🤖 AI Summary
Statistical inference for categorical data under differential privacy (DP) faces a fundamental challenge: the coupling of privacy noise with sampling randomness obscures the sampling distribution of estimators, undermining confidence interval coverage and hypothesis test validity. To address this, we propose a simulation-matching method grounded in fiducial inference, which explicitly decouples the sampling mechanism from additive DP noise in the data-generating process. By reconstructing the noisy data generation with this separation, our approach yields a high-fidelity approximation of the estimator’s sampling distribution. This enables construction of confidence intervals with guaranteed coverage and hypothesis tests with robust statistical power.
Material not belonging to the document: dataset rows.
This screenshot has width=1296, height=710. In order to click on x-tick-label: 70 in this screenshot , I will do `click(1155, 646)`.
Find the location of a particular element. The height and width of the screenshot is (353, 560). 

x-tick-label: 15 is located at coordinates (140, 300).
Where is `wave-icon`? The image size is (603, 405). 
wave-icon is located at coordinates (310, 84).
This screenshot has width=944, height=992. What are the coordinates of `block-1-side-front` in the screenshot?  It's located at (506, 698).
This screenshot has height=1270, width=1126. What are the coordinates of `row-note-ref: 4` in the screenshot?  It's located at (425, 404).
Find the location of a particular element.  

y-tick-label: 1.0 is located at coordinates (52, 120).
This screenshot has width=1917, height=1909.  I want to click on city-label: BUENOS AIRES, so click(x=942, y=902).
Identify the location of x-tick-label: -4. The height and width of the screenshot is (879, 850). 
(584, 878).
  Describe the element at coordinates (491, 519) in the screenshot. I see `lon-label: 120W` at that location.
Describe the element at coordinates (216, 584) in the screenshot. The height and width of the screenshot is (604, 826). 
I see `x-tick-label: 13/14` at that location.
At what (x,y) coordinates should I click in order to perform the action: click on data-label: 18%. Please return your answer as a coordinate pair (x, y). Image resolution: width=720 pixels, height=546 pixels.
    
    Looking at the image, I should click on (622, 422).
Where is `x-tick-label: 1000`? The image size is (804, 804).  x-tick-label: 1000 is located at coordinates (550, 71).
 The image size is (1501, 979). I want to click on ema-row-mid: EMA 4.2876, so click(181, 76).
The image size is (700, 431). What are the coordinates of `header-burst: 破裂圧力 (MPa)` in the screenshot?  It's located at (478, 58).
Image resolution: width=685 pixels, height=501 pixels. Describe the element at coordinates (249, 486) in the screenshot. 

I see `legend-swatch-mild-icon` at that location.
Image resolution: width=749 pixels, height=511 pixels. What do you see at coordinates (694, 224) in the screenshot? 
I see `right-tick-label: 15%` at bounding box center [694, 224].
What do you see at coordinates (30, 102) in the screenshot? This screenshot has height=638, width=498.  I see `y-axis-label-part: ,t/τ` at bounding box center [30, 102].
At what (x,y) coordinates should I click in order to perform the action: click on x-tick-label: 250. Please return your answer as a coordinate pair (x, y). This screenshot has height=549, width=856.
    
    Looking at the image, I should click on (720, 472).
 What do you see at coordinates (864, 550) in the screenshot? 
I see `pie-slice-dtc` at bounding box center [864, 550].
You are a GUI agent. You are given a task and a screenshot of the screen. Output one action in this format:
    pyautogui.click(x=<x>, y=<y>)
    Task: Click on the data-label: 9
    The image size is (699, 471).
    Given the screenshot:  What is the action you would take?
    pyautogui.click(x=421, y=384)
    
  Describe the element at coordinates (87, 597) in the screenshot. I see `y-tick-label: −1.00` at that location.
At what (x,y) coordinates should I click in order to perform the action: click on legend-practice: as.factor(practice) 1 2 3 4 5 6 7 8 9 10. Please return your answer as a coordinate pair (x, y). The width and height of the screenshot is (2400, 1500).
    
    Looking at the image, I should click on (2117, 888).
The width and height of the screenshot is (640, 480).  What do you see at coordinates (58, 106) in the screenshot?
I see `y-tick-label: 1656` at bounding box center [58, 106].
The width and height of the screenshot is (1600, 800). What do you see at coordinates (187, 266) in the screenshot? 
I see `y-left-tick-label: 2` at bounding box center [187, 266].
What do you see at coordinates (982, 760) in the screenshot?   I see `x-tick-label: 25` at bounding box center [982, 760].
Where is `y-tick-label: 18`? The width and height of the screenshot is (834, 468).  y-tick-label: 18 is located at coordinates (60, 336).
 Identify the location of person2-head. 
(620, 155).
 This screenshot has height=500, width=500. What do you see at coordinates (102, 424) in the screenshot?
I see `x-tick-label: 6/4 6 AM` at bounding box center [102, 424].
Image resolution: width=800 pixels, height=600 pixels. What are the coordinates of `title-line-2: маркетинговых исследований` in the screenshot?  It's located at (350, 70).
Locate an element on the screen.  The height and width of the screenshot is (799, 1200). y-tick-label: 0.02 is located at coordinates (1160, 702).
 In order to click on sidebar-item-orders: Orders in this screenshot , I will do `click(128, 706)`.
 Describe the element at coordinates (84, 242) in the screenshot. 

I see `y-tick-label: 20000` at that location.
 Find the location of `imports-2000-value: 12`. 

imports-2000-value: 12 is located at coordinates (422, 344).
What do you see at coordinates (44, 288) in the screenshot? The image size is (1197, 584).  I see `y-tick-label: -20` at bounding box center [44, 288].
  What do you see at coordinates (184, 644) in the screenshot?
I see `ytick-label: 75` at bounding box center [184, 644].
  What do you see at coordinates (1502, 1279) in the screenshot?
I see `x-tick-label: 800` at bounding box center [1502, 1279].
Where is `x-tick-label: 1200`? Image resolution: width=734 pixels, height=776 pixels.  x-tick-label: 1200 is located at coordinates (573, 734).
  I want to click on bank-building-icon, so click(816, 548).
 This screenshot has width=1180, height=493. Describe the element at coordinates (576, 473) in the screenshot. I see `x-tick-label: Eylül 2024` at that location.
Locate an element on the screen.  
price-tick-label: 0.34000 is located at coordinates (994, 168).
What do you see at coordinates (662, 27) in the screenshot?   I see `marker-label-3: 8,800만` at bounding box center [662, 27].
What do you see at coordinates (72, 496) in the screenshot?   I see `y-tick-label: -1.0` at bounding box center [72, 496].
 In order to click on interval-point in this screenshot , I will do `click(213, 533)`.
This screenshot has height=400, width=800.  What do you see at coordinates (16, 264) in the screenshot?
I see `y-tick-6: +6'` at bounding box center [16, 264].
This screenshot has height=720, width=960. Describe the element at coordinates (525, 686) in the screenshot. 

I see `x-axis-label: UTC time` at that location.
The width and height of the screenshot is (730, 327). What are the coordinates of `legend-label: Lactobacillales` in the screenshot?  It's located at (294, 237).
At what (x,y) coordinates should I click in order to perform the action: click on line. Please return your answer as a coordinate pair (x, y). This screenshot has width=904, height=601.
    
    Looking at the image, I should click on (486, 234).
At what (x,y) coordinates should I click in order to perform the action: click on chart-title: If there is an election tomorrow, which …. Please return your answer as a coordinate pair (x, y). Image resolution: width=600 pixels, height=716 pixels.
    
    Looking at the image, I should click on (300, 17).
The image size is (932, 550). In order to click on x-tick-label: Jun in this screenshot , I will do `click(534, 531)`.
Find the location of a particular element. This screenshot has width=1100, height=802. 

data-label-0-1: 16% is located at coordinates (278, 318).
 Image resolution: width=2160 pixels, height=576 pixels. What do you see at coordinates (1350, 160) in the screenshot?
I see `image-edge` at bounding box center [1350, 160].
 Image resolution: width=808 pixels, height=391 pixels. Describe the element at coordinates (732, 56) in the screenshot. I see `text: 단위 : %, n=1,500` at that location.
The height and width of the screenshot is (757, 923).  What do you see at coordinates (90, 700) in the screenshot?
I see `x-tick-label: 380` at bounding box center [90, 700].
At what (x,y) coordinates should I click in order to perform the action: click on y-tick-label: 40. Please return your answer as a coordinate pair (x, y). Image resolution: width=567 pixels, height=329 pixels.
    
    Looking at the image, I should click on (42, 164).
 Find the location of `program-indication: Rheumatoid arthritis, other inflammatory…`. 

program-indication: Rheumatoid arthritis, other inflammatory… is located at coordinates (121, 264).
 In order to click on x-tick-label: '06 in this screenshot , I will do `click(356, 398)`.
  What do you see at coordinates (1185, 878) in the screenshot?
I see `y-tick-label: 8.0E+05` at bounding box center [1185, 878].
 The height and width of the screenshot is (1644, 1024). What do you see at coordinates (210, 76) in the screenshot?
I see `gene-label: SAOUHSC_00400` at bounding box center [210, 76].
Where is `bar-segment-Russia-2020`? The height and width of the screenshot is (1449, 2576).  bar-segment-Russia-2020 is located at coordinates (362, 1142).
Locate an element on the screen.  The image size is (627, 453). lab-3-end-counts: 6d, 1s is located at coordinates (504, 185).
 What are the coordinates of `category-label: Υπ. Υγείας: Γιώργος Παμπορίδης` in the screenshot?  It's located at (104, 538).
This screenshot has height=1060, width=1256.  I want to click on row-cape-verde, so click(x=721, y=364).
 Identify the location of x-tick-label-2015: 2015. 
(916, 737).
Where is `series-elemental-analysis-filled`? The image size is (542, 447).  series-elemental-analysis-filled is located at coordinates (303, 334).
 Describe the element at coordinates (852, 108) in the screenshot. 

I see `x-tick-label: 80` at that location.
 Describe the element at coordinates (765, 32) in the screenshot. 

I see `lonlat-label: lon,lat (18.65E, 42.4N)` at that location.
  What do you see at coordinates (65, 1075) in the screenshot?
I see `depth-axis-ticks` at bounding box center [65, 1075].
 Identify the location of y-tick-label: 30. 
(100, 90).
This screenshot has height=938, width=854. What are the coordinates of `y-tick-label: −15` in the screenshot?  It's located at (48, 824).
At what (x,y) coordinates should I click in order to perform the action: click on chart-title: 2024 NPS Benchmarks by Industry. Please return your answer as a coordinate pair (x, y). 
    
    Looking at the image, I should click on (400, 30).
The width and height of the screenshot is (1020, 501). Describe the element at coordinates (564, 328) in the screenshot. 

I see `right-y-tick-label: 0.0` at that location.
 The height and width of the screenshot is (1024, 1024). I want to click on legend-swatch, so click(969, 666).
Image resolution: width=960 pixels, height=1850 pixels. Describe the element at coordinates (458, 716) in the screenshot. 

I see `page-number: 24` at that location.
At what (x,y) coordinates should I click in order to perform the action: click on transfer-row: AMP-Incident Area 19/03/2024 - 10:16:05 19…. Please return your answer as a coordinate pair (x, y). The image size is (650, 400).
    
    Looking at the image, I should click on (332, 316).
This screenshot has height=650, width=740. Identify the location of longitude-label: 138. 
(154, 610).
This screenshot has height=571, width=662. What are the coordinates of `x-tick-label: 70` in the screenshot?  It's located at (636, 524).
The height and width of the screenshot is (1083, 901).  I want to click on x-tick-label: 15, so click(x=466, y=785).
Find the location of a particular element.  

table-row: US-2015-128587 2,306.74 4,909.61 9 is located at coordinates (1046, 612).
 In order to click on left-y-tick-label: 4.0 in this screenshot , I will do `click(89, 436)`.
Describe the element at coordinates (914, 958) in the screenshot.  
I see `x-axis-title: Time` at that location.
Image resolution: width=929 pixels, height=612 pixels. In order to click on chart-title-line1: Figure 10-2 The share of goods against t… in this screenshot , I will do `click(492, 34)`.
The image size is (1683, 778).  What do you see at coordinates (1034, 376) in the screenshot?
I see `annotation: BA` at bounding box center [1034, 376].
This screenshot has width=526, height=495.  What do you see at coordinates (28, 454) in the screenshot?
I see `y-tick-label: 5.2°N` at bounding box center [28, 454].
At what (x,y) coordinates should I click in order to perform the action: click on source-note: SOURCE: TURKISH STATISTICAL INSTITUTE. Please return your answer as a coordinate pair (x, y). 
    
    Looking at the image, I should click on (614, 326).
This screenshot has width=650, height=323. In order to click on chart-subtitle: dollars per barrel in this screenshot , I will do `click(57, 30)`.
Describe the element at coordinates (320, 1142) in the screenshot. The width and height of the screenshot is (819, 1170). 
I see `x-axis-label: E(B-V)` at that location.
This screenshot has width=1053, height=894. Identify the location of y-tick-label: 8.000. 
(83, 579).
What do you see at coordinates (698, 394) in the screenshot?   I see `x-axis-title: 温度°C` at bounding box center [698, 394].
Extensive experiments across multiple synthetic and real-world categorical datasets demonstrate that our method significantly outperforms existing DP inference approaches in coverage accuracy, computational efficiency, and statistical power—establishing a new paradigm for verifiable statistical inference under differential privacy.
📝 Abstract
The task of statistical inference, which includes the building of confidence intervals and tests for parameters and effects of interest to a researcher, is still an open area of investigation in a differentially private (DP) setting. Indeed, in addition to the randomness due to data sampling, DP delivers another source of randomness consisting of the noise added to protect an individual's data from being disclosed to a potential attacker. As a result of this convolution of noises, in many cases it is too complicated to determine the stochastic behavior of the statistics and parameters resulting from a DP procedure. In this work, we contribute to this line of investigation by employing a simulation-based matching approach, solved through tools from the fiducial framework, which aims to replicate the data generation pipeline (including the DP step) and retrieve an approximate distribution of the estimates resulting from this pipeline. For this purpose, we focus on the analysis of categorical (nominal) data that is common in national surveys, for which sensitivity is naturally defined, and on additive privacy mechanisms. We prove the validity of the proposed approach in terms of coverage and highlight its good computational and statistical performance for different inferential tasks in simulated and applied data settings.